## WHAT THE EXERCISE ASKS
Edit the items below by replacing each "Given" with "Task" and keeping everything else the same, and leave the pictures out of your answer.

[Stored entries]
* Start *
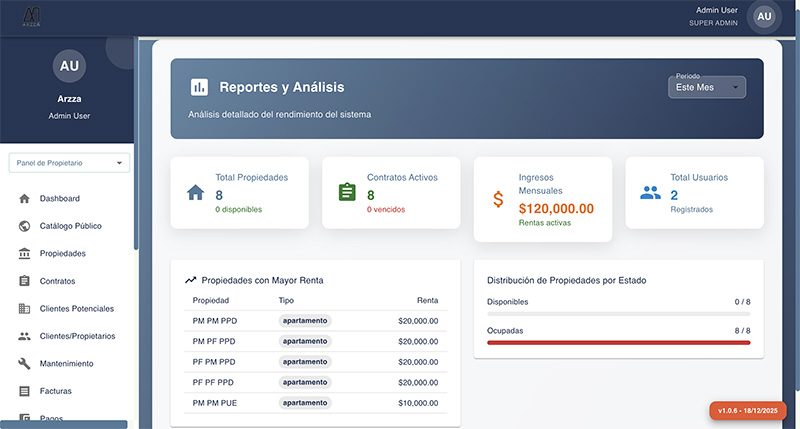Click the bar chart icon beside Reportes y Análisis
The image size is (800, 429).
coord(199,87)

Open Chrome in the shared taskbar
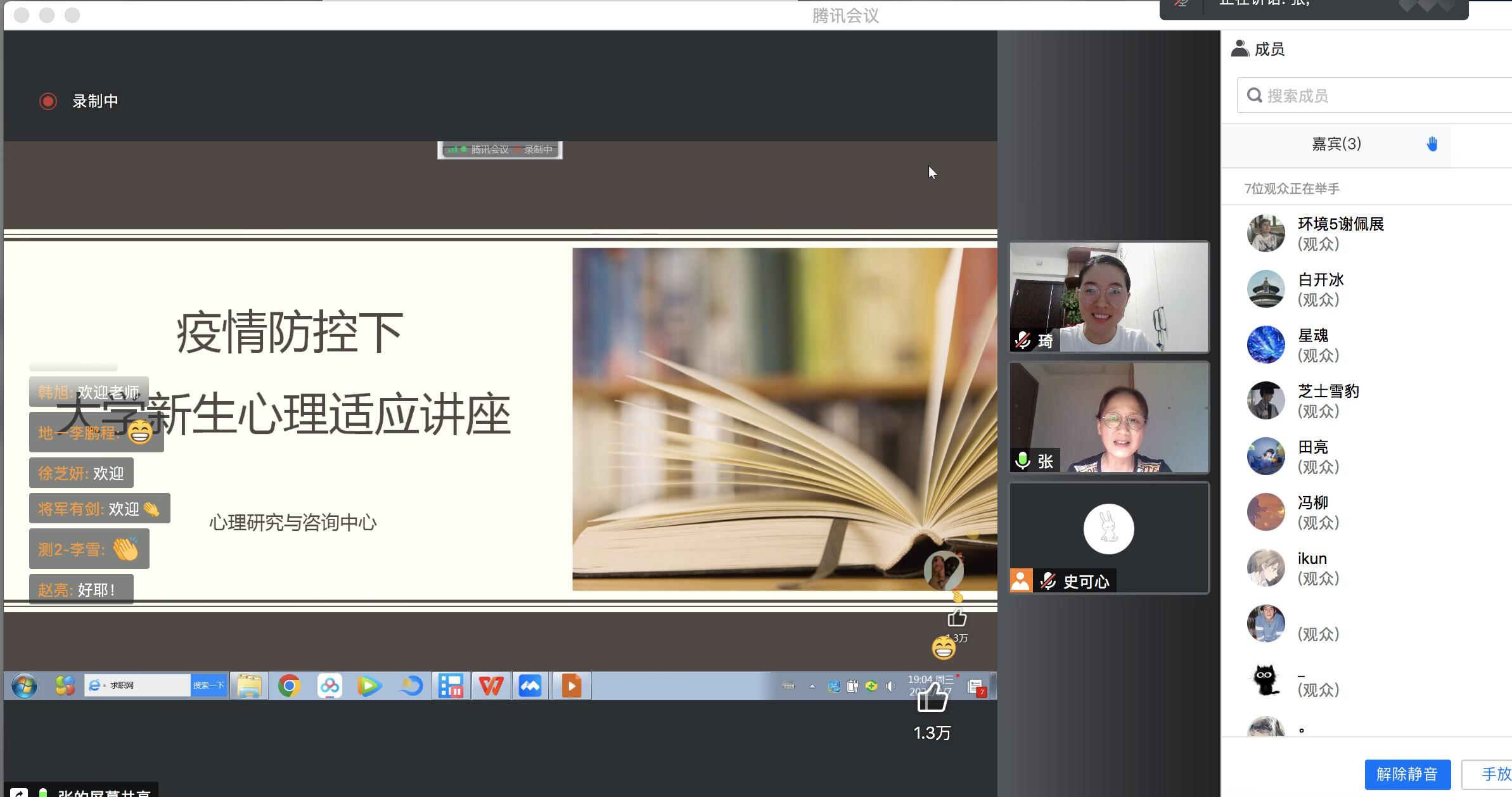289,685
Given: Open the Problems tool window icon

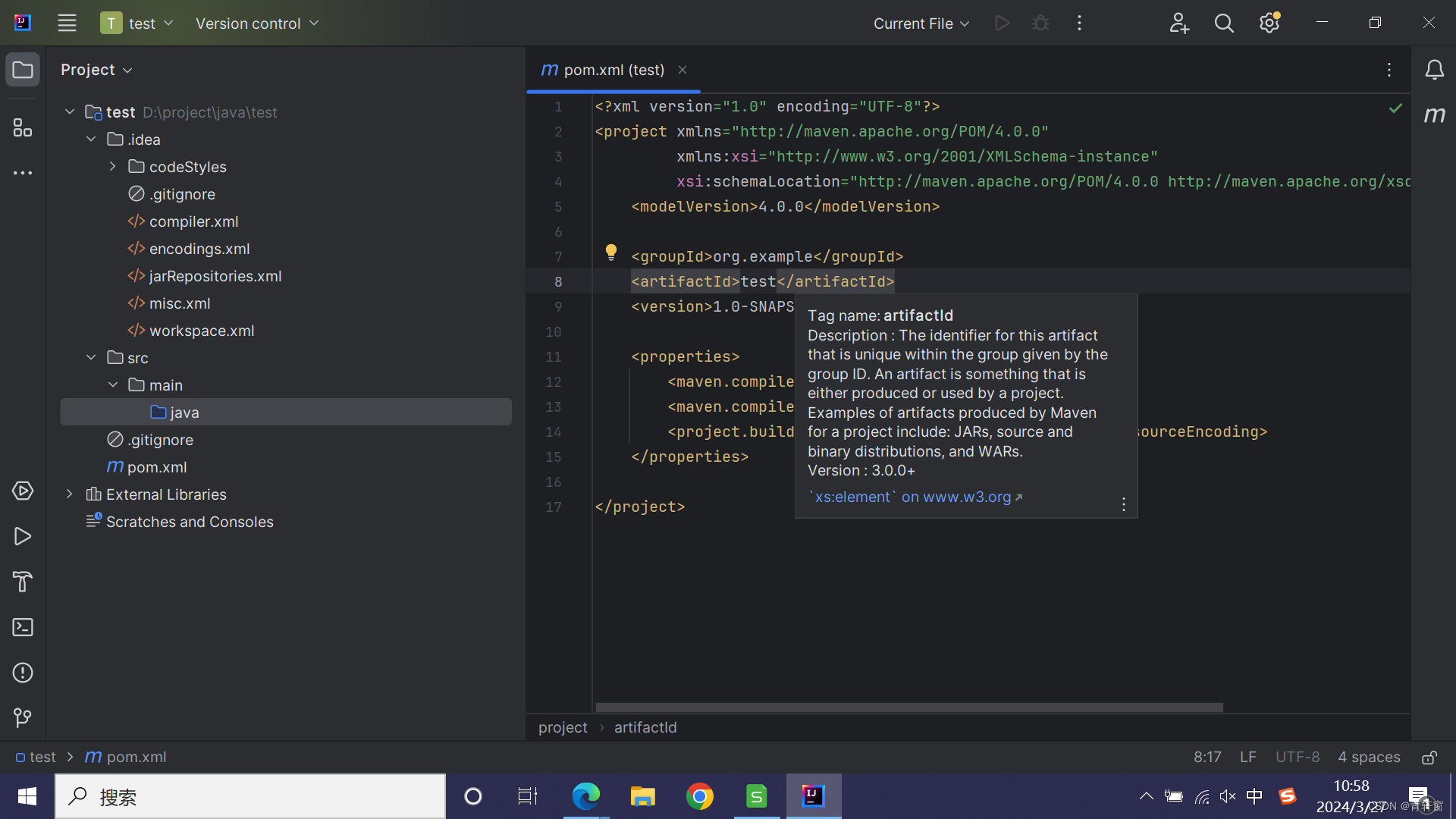Looking at the screenshot, I should pyautogui.click(x=23, y=673).
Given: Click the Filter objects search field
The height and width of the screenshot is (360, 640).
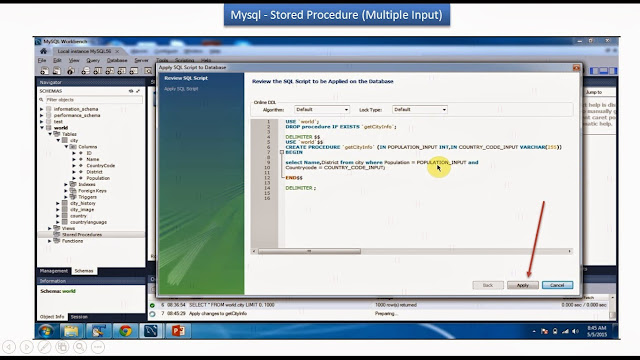Looking at the screenshot, I should 93,100.
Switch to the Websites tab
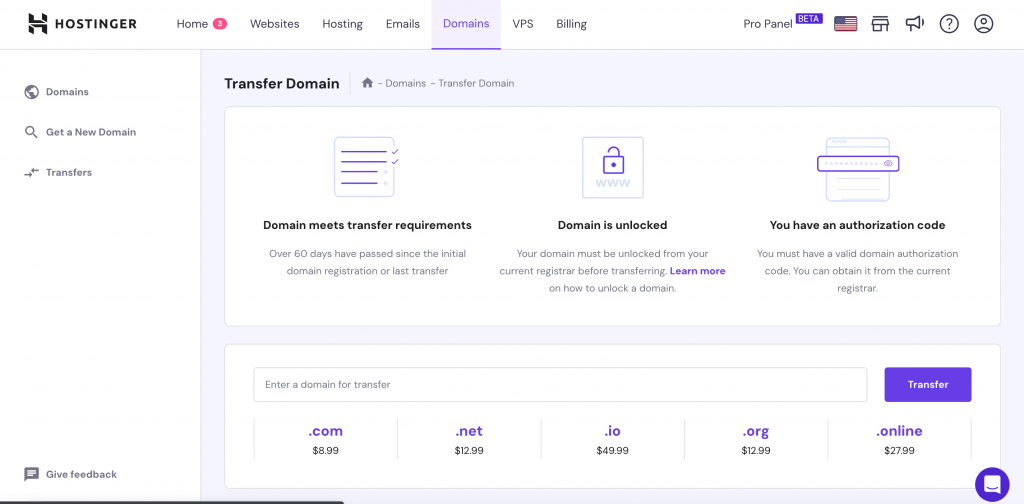1024x504 pixels. [x=274, y=24]
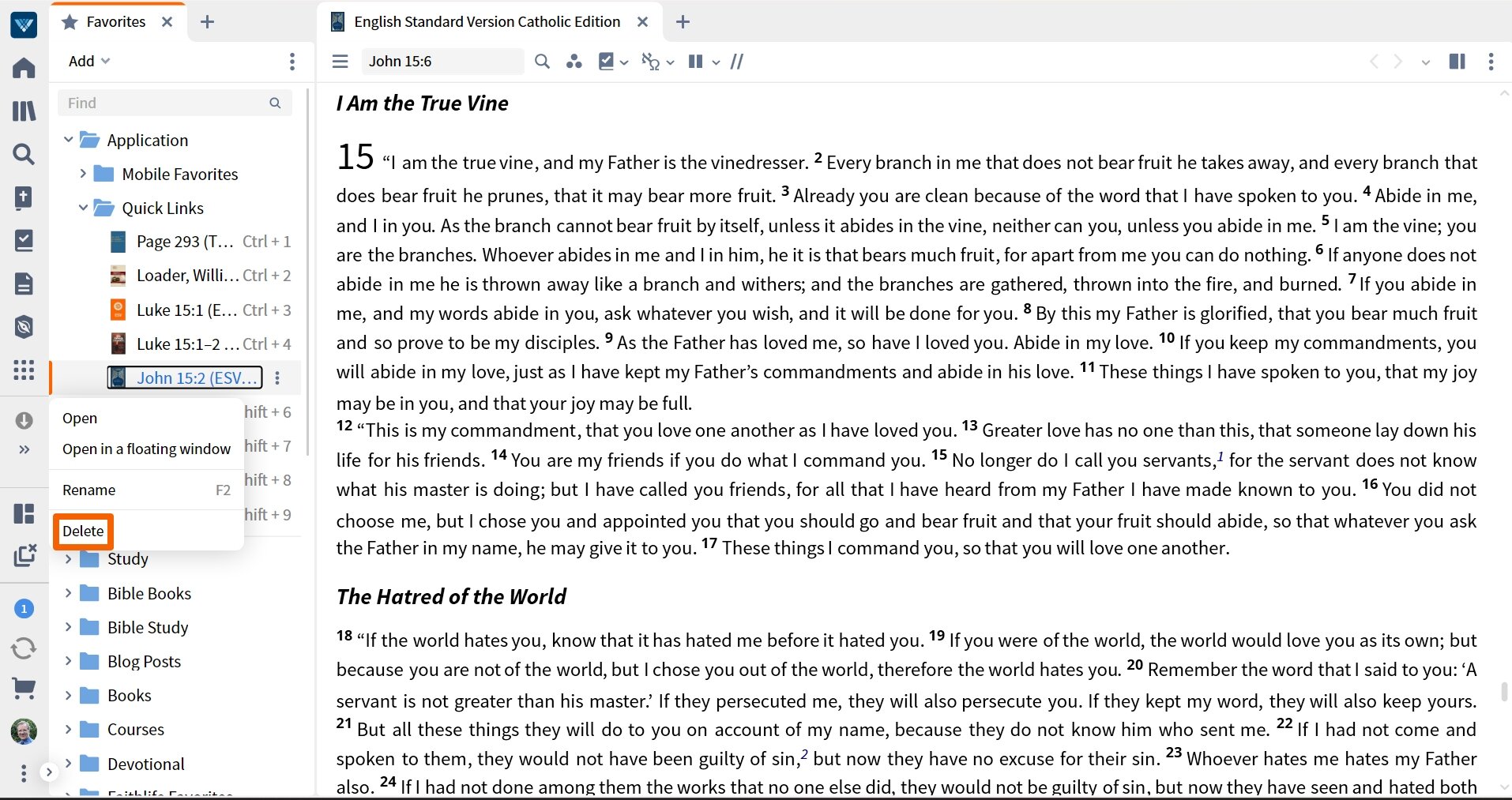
* End *
## SOLVED EXERCISE
Click the bar chart icon beside Reportes y Análisis
The image size is (800, 429).
coord(199,87)

Open Chrome in the shared taskbar
289,685
Task: Open the Problems tool window icon

Looking at the screenshot, I should pyautogui.click(x=23, y=673).
Task: Click the Filter objects search field
The height and width of the screenshot is (360, 640).
Looking at the screenshot, I should 93,100.
Switch to the Websites tab
1024x504 pixels. [x=274, y=24]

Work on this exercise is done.